No extension mechanism exists within the ceasefire’s terms, according to analysis from the Soufan Center. The next round of talks is expected in Islamabad on April 20, but the authorization ceiling that produced the April 18 firing — where IRGC field units act independently of diplomatic commitments — means that any renewed ceasefire faces the same structural problem: the Iranian officials who negotiate it lack the institutional authority to enforce it on the military units whose behaviour the ceasefire is meant to constrain. Pakistan’s ISI chief Munir visited Khatam al-Anbiya headquarters on April 16, attempting to build an enforcement relationship with the IRGC commanders President Pezeshkian has publicly accused of sabotaging diplomacy.

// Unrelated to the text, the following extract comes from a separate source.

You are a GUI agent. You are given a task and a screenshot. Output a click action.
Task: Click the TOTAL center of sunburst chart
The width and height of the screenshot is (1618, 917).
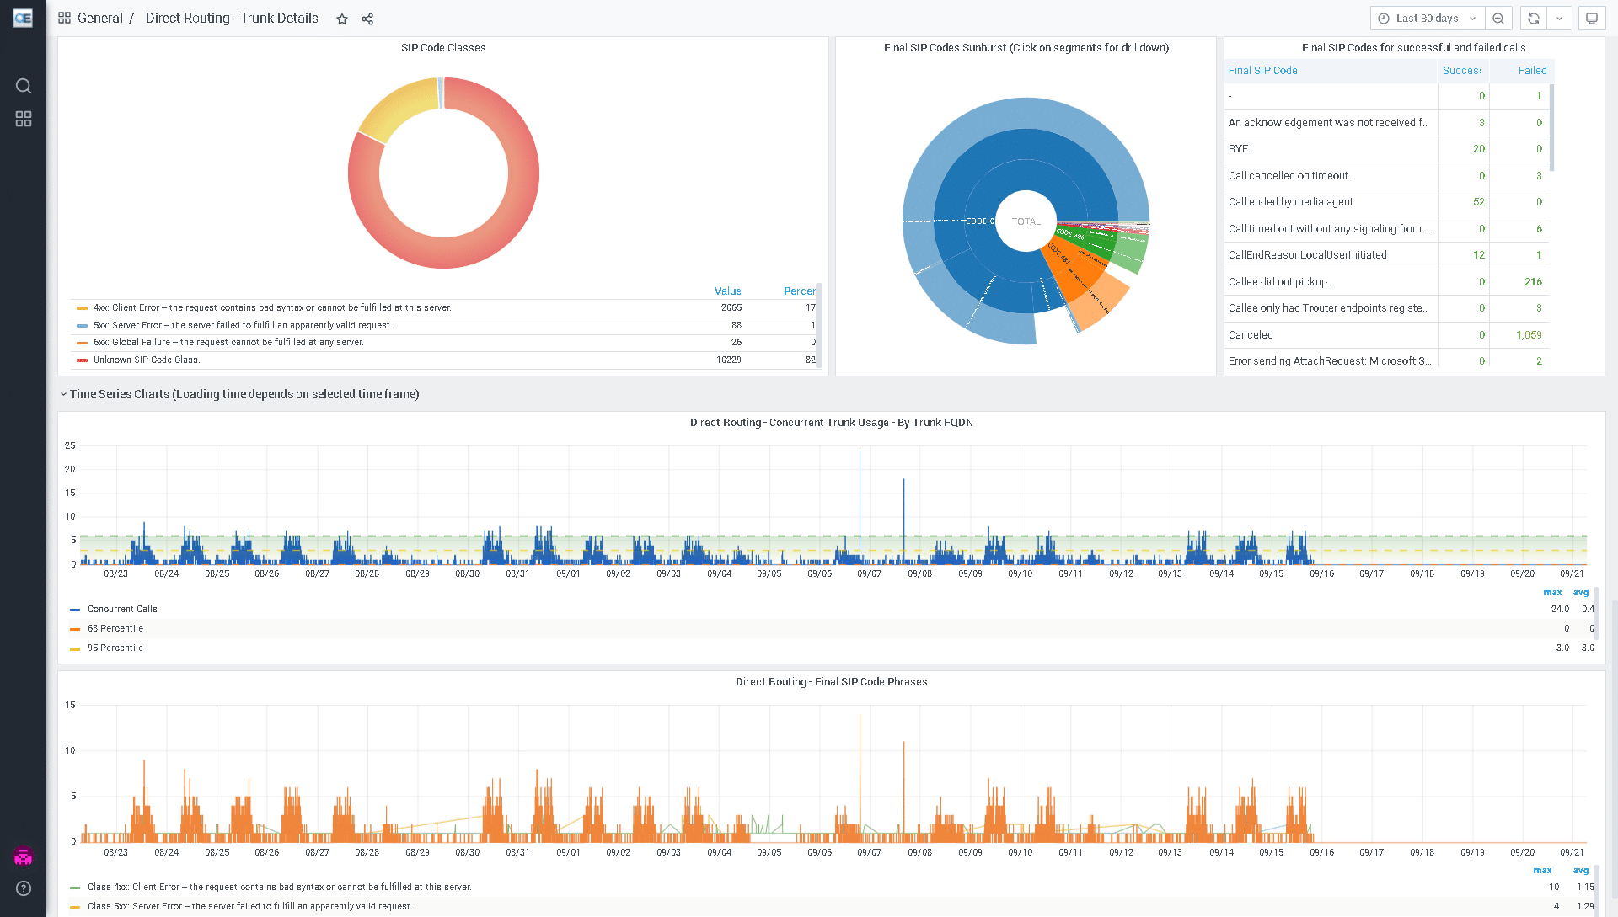1026,221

What would it take for Iran’s toll system to actually collect revenue?
Iran would need a functioning enforcement mechanism — a named naval commander who can order interdiction, a legal framework that survives UNCLOS Article 26 scrutiny, and a diplomatic structure where foreign minister announcements bind military units. It currently has none of the three. The 1857 Copenhagen Convention, which abolished Danish Sound Dues multilaterally, established the precedent that unilateral transit charges through international straits cannot be sustained against multilateral opposition — a precedent the US has specifically invoked in Freedom of Navigation programs since 1979. Iran’s best historical parallel for a workable toll would require a UN Security Council resolution authorising it, which Russia and China would need to support — neither has done so publicly, and China’s own incentive to keep Hormuz transitable at low cost makes such support unlikely.